Virgin Rail gets west coast mainline for two more years

Virgin Rail will run the west coast mainline for a further 23 months, the government has announced, reports The Guardian.

Richard Branson’s firm has been given the right to run trains from London to Glasgow until 9 November 2014 without the competition for a short-term interim franchise that the transport secretary, Patrick McLoughlin, promised when FirstGroup’s award was scrapped in October.

Instead of the three-stage process, Virgin will continue to run the service until another long-term franchise can be awarded. The deal, coming only three days before Virgin’s 15-year franchise was due to expire, is believed to have been held up by legal concerns over EU procurement rules and the potential for further lawsuits from rival bidders.

McLoughlin said: “We are determined to ensure not only that passengers continue to experience the same levels of service they have in the past, but that services improve.

“There will be a new hourly service linking Glasgow and London and we will also work with Virgin Trains to explore other service improvements.”

He went on: “I am also extremely pleased that passengers will benefit from up to 28,000 more seats daily thanks to the delivery of 106 new Pendolino carriages on to the west coast line which has happened on budget and ahead of schedule.”

The government also announced on Thursday that the Department for Transport would be able to shorten the 23-month period “by up to six months if a subsequent franchise can be let on a shorter timescale”.

Virgin had high hopes of extending its long tenure on west coast when bids were invited for a new 13-year franchise which was due to start on 9 December this year.

But in August the DfT announced the new franchise had gone not to Virgin but to rival transport company FirstGroup.

It was only after Branson, who had branded the bidding process “insane”, mounted a legal challenge to the decision that McLoughlin scrapped the bidding process, saying there had been mistakes by the DfT.

Three DfT officials were suspended and negotiations were started with a view to getting Virgin to run the line for between nine and 13 months before a short interim franchise was offered followed by a longer one later.

Thursday’s news means the government has altered its plans for the immediate future of the line, in that the Virgin temporary deal is for far longer and there will be no interim franchise before the long-term one is introduced.

When he pulled the plug on the west coast franchise bidding, McLoughlin appointed businessman Sam Laidlaw to produce an independent report into the fiasco.

After producing damning initial findings, which listed failings by the DfT, Laidlaw presented his full report to the department last week.

But with one of the suspended department officials, Kate Mingay, mounting a legal challenge to her suspension, McLoughlin announced that he was delaying the Laidlaw report publication until this week, with publication likely later on Thursday.

Laidlaw had been due to appear before the House of Commons Transport Committee this week, but MPs will now hear his evidence on 18 December.

The committee’s chairman, Louise Ellman, criticised the DfT over the delay and the RMT transport union has been upset that the department did not take the opportunity to take the West Coast line into public ownership.

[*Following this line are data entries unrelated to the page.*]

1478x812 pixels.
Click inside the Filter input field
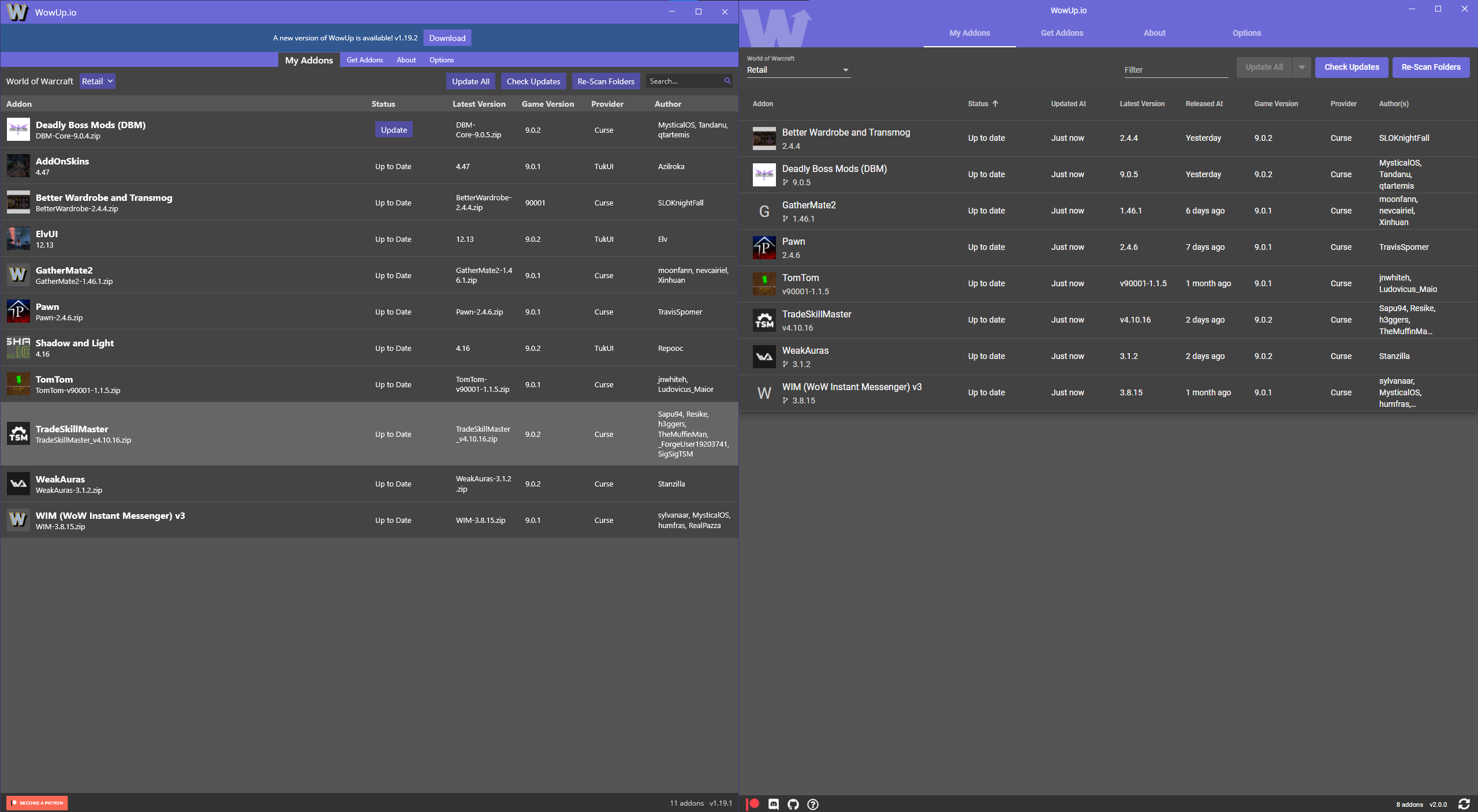click(1175, 70)
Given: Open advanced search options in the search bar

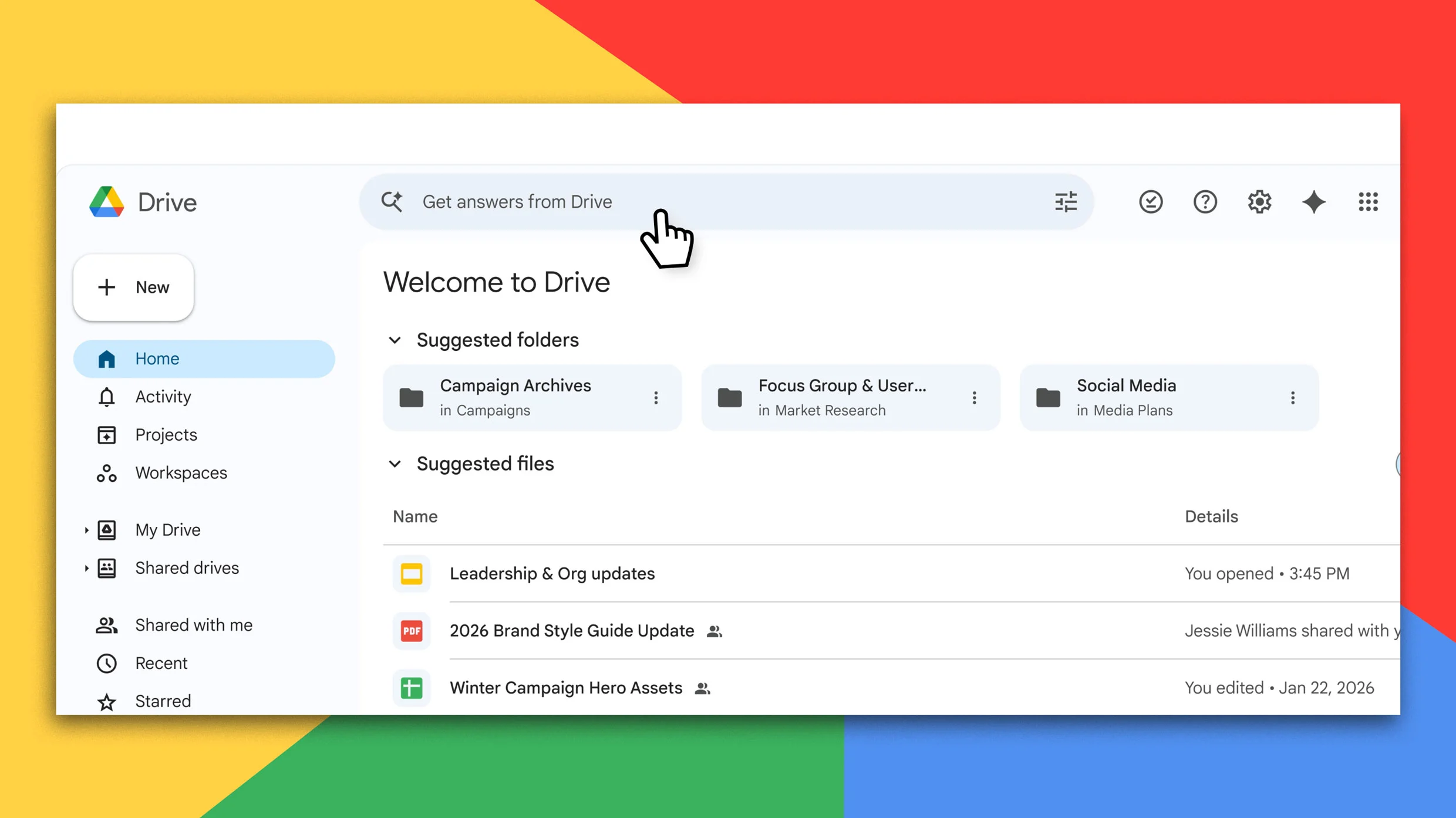Looking at the screenshot, I should pos(1066,202).
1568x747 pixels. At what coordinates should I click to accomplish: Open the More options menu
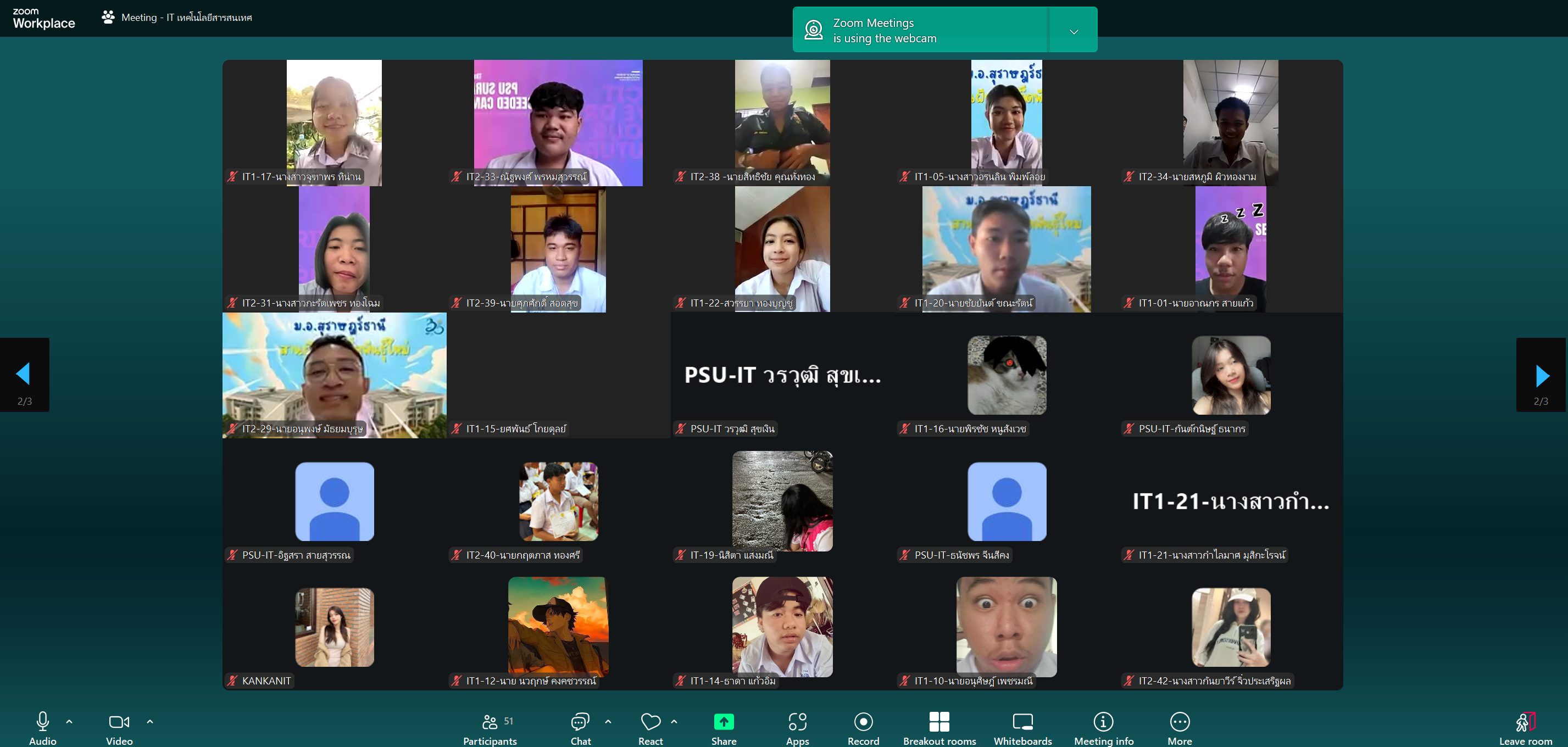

On Wednesday, Martin Griffiths, the chief financial officer of Stagecoach, which owns 49% of Virgin Rail said: “We are the operator of the service – the cancellation [of the franchise] was nothing to do with us.”

In a broad hint that the government was about to backtrack on its interim franchise solution, he said: “We would not be keen on that – no one in the industry is keen on bidding for a short-term franchise. I’m optimistic that we’ll see something that everyone can be comfortable with.”

FirstGroup has not publicly ruled out legal action after the debacle that saw the government retract its award of the lucrative west coast franchise up to 2026. The U-turn came after a legal challenge by Virgin that ultimately led to the discovery of serious failings in the DfT’s bidding process.

However FirstGroup’s chief executive, Tim O’Toole, has spoken of the need to restore the wider franchising process as soon as possible and keep the rail network in private hands, a goal shared by McLoughlin. FirstGroup is likely to receive a similar franchise extension for the Great Western trains it currently operates. O’Toole also leads the industry body, the Rail Delivery Group, which has privately lobbied for shorter, tailored franchises as the government reviews its rail policy.

McLoughlin is also set to publish a redacted version of Sam Laidlaw’s final report into what caused the franchise fiasco which has landed the taxpayer with a bill that could run to hundreds of millions of pounds. His interim findings suggested that an under-resourced department for transport breached its own guidelines and treated FirstGroup and Virgin differently, raising “significant issues about the ability of the DfT effectively to conduct rail franchise competitions”. At least one of the three civil servants suspended is suing the department, and Labour has accused the government of scapegoating officials for a crisis that had “cabinet ministers’ fingerprints all over it”.